[DATA SECTION Boundary: Start]
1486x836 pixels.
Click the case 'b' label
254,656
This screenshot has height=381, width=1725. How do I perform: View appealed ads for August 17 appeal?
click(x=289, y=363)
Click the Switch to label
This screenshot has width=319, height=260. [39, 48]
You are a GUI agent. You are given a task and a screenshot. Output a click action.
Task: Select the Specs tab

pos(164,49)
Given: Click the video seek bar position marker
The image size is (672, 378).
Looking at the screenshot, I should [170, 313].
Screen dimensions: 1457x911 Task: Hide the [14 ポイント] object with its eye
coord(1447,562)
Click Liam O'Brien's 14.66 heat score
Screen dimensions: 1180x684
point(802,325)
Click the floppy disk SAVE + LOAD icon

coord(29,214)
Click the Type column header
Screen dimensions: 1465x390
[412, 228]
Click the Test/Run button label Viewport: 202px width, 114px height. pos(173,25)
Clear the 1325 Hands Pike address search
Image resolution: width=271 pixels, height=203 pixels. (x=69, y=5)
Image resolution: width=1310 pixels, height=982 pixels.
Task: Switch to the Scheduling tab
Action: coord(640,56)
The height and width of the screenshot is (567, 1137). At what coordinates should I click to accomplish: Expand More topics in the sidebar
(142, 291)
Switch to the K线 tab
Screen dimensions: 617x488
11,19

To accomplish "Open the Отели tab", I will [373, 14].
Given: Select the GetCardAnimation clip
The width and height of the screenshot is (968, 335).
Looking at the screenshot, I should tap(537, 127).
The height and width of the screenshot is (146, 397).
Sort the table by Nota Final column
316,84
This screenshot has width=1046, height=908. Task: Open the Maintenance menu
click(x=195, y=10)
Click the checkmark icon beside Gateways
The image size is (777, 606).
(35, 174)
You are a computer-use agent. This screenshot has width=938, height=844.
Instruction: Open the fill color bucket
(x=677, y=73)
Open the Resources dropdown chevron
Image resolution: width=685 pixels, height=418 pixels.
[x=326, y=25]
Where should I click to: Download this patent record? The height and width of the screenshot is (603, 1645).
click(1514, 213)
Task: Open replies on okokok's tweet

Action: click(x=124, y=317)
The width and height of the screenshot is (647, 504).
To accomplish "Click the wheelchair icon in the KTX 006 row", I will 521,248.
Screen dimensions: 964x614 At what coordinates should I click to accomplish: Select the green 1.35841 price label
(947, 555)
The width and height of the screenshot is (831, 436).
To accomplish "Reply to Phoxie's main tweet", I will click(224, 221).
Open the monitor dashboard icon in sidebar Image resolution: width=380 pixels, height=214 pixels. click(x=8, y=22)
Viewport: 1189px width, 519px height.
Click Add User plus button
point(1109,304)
[DATA SECTION Boundary: End]
Output every line above without altering anything.

1486x836 pixels.
Click the case 'b' label
254,656
This screenshot has height=381, width=1725. How do I perform: View appealed ads for August 17 appeal?
click(x=289, y=363)
Click the Switch to label
This screenshot has width=319, height=260. [39, 48]
You are a GUI agent. You are given a task and a screenshot. Output a click action.
Task: Select the Specs tab

pos(164,49)
Given: Click the video seek bar position marker
The image size is (672, 378).
Looking at the screenshot, I should [170, 313].
Screen dimensions: 1457x911 Task: Hide the [14 ポイント] object with its eye
coord(1447,562)
Click Liam O'Brien's 14.66 heat score
Screen dimensions: 1180x684
point(802,325)
Click the floppy disk SAVE + LOAD icon

coord(29,214)
Click the Type column header
Screen dimensions: 1465x390
[412, 228]
Click the Test/Run button label Viewport: 202px width, 114px height. pos(173,25)
Clear the 1325 Hands Pike address search
Image resolution: width=271 pixels, height=203 pixels. (x=69, y=5)
Image resolution: width=1310 pixels, height=982 pixels.
Task: Switch to the Scheduling tab
Action: coord(640,56)
The height and width of the screenshot is (567, 1137). At what coordinates should I click to accomplish: Expand More topics in the sidebar
(142, 291)
Switch to the K线 tab
Screen dimensions: 617x488
11,19

To accomplish "Open the Отели tab", I will [373, 14].
Given: Select the GetCardAnimation clip
The width and height of the screenshot is (968, 335).
Looking at the screenshot, I should tap(537, 127).
The height and width of the screenshot is (146, 397).
Sort the table by Nota Final column
316,84
This screenshot has width=1046, height=908. Task: Open the Maintenance menu
click(x=195, y=10)
Click the checkmark icon beside Gateways
The image size is (777, 606).
(35, 174)
You are a computer-use agent. This screenshot has width=938, height=844.
Instruction: Open the fill color bucket
(x=677, y=73)
Open the Resources dropdown chevron
Image resolution: width=685 pixels, height=418 pixels.
[x=326, y=25]
Where should I click to: Download this patent record? The height and width of the screenshot is (603, 1645).
click(1514, 213)
Task: Open replies on okokok's tweet

Action: click(x=124, y=317)
The width and height of the screenshot is (647, 504).
To accomplish "Click the wheelchair icon in the KTX 006 row", I will 521,248.
Screen dimensions: 964x614 At what coordinates should I click to accomplish: Select the green 1.35841 price label
(947, 555)
The width and height of the screenshot is (831, 436).
To accomplish "Reply to Phoxie's main tweet", I will click(224, 221).
Open the monitor dashboard icon in sidebar Image resolution: width=380 pixels, height=214 pixels. click(x=8, y=22)
Viewport: 1189px width, 519px height.
Click Add User plus button
point(1109,304)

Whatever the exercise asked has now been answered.